## WHAT IS ASKED
Recast the part of the records that opens with the line containing "You are a GUI" and runs through the end of the records as a JSON list of strings, one string per line, with blank lines and the pictures left out.

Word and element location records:
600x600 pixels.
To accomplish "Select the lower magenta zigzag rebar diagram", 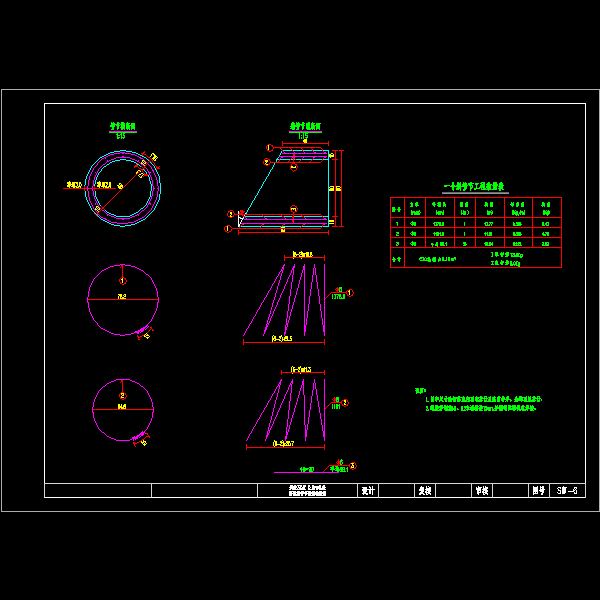I will click(x=288, y=408).
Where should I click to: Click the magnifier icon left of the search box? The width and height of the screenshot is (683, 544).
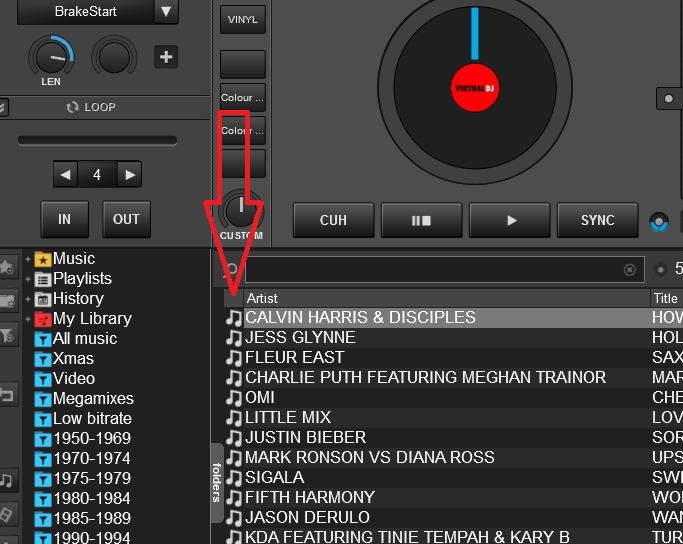click(232, 270)

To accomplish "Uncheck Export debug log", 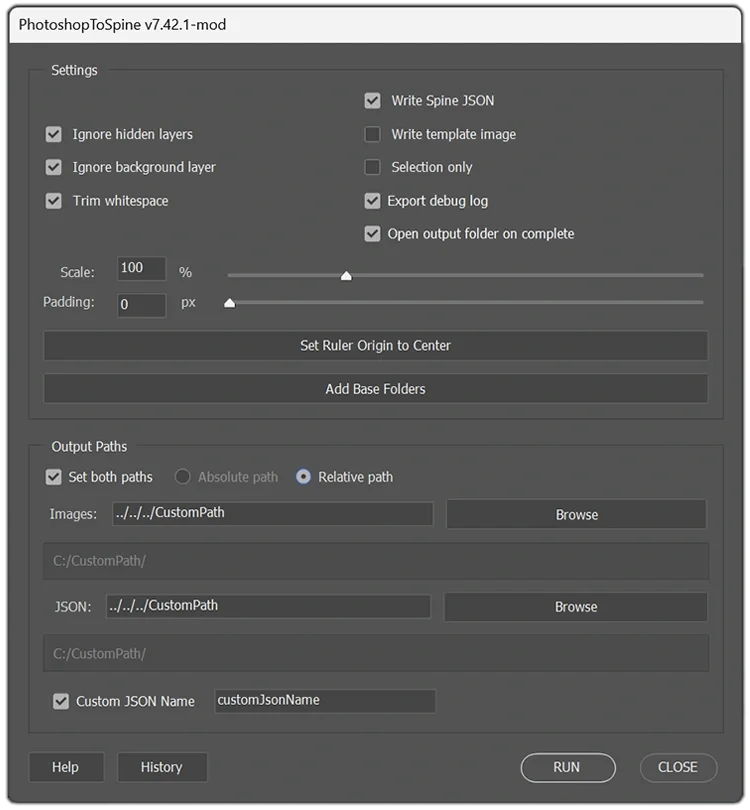I will [372, 201].
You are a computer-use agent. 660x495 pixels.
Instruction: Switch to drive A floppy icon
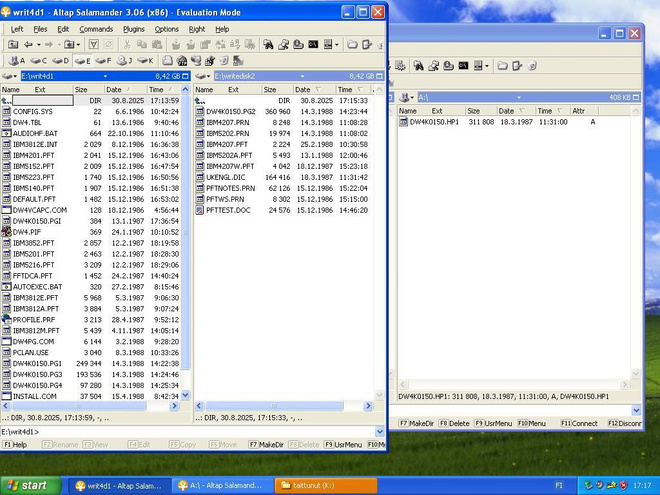(x=17, y=61)
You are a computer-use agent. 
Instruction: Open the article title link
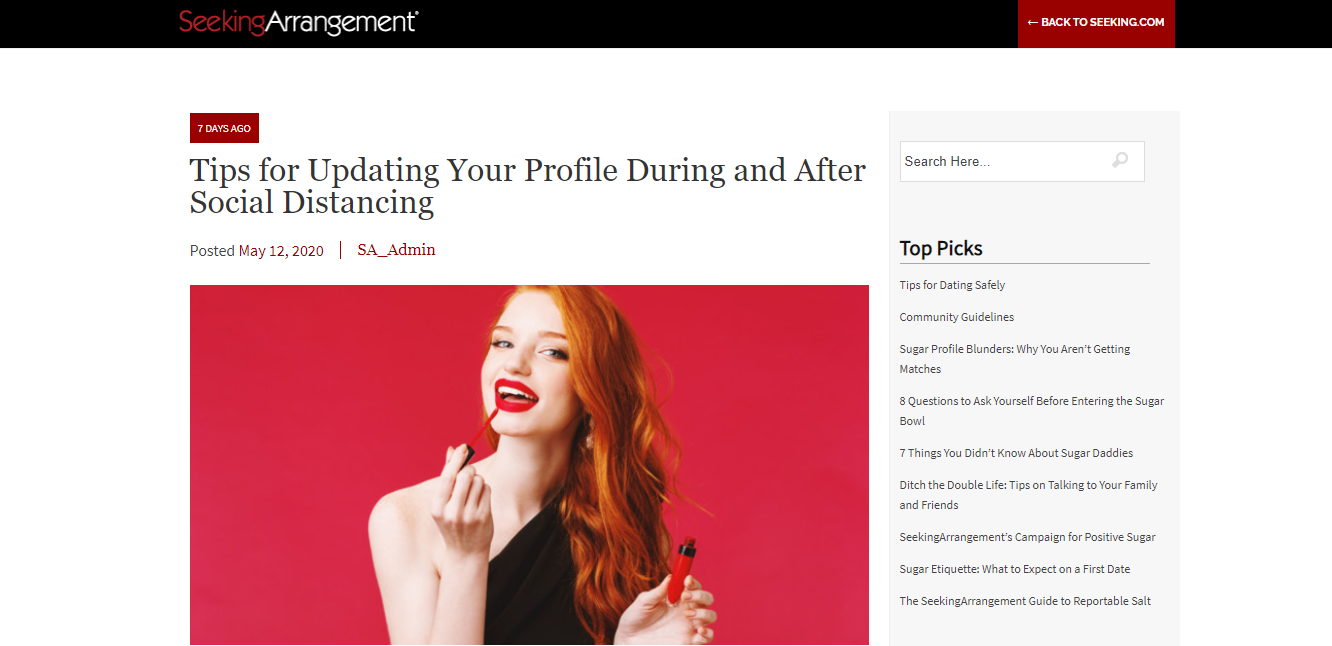click(528, 186)
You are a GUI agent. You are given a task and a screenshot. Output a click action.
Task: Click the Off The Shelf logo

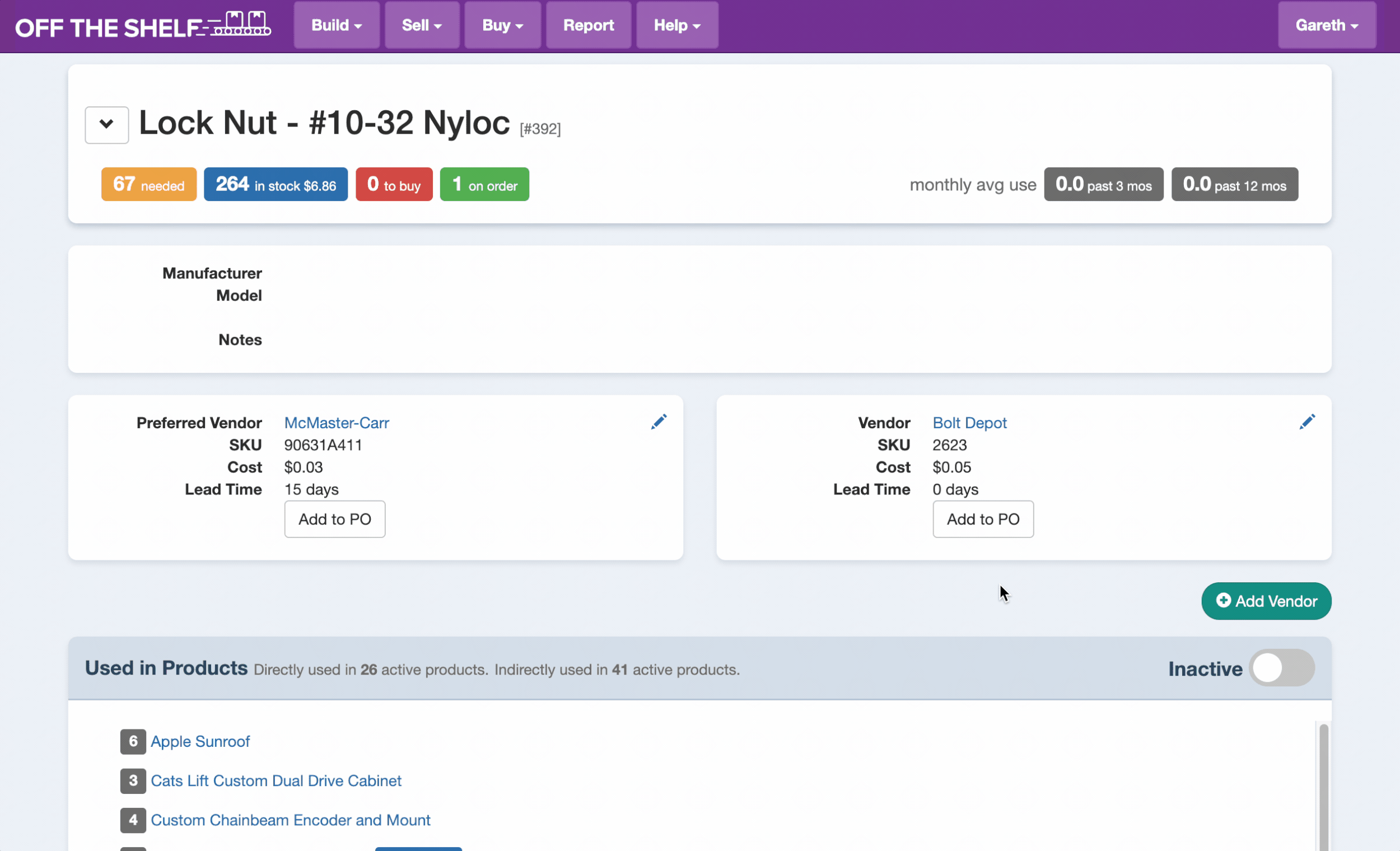pos(142,26)
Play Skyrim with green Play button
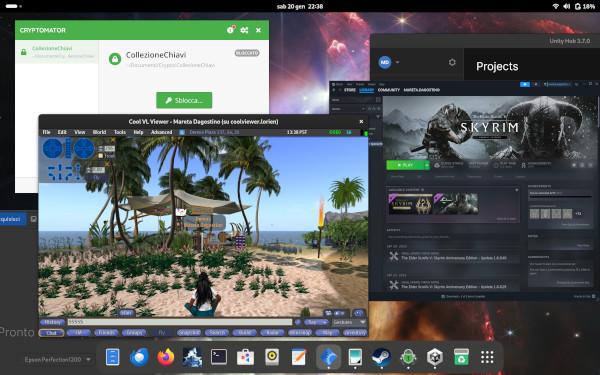The height and width of the screenshot is (375, 600). coord(405,165)
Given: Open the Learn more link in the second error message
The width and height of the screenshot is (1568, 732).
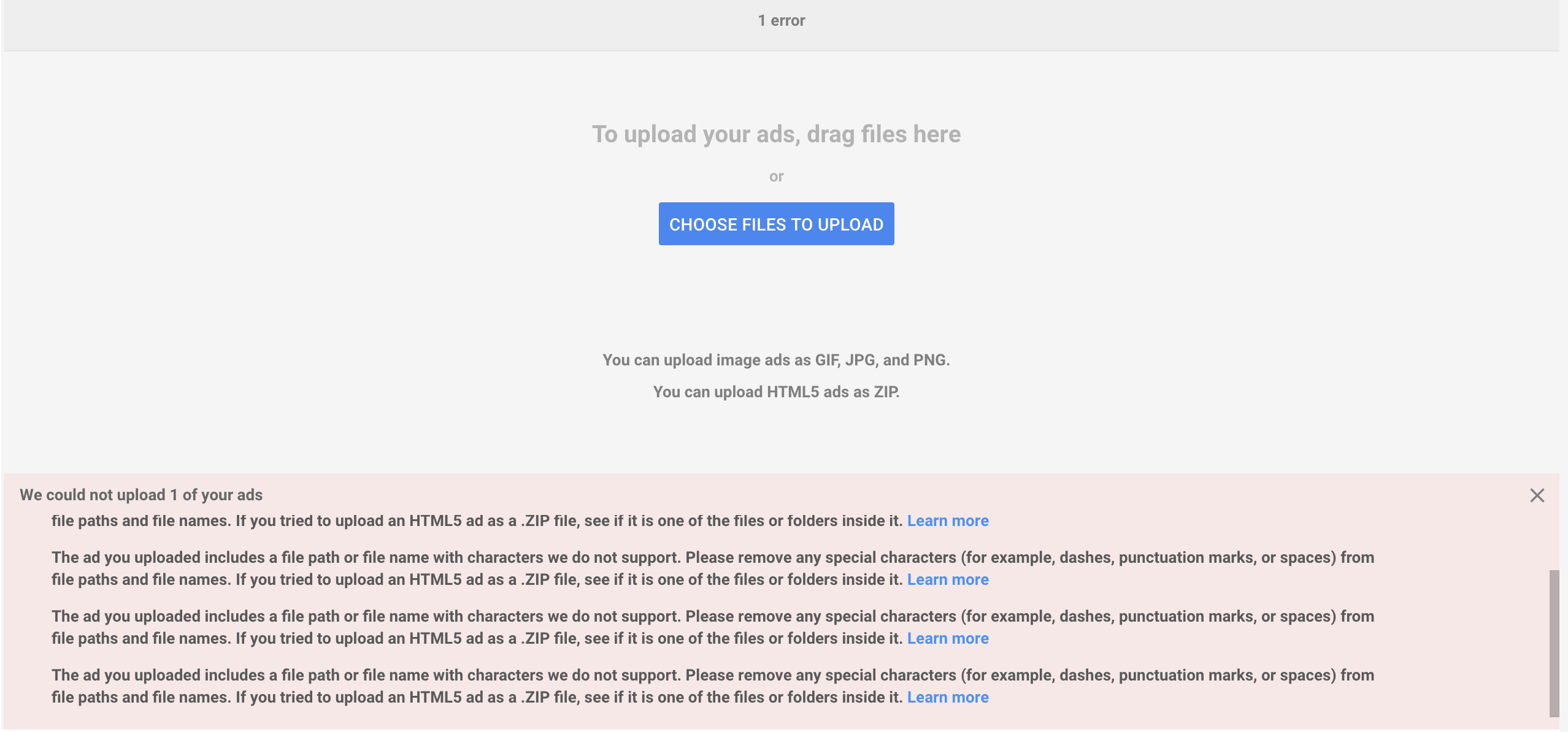Looking at the screenshot, I should [948, 579].
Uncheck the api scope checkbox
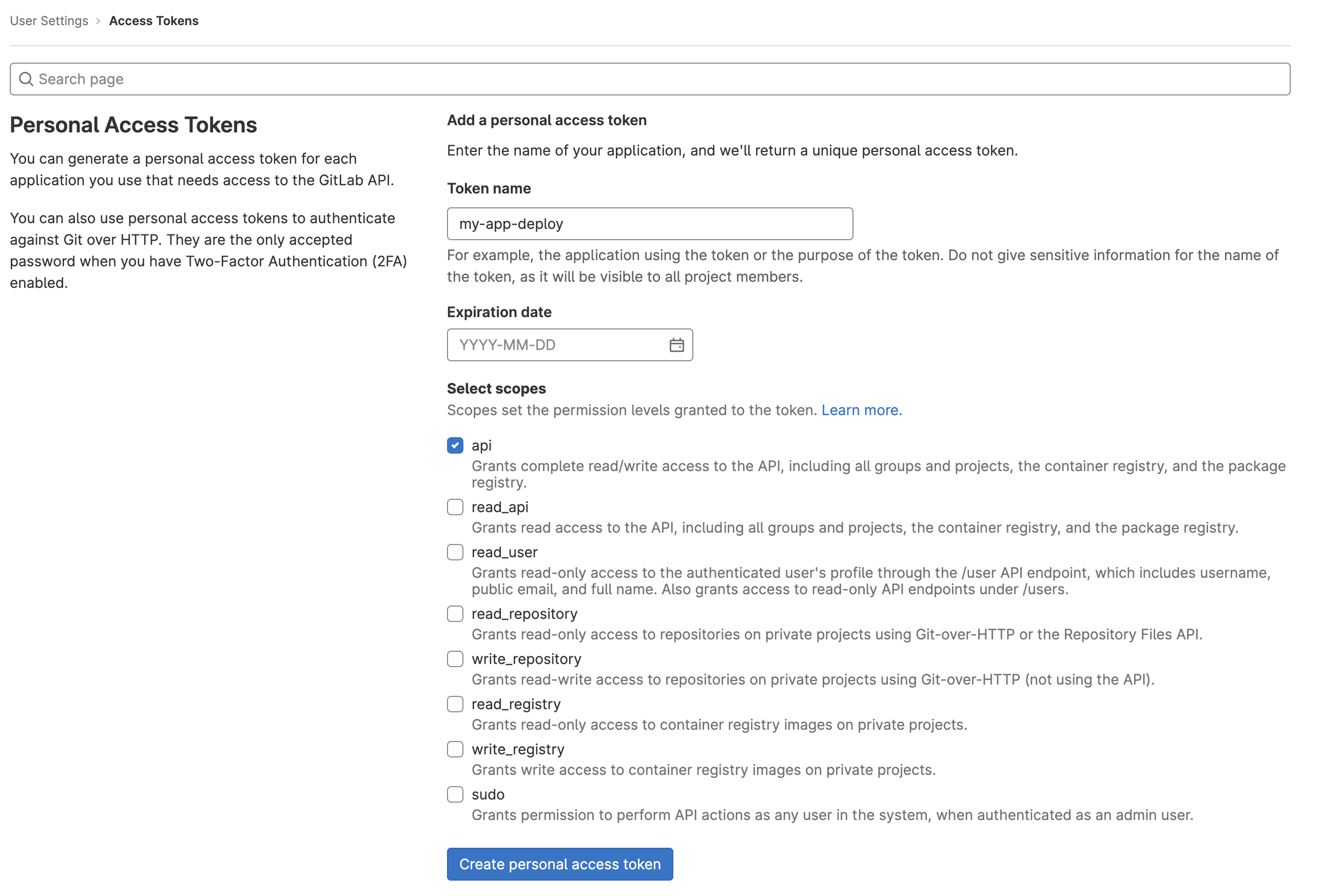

## ANSWER TO THE EXERCISE
[
  "You are a GUI agent. You are given a task and a screenshot. Output a click action.",
  "Task: Click the Off The Shelf logo",
  "pos(142,26)",
  "Play Skyrim with green Play button",
  "The height and width of the screenshot is (375, 600). coord(405,165)",
  "Given: Open the Learn more link in the second error message",
  "The width and height of the screenshot is (1568, 732).",
  "Looking at the screenshot, I should [948, 579].",
  "Uncheck the api scope checkbox"
]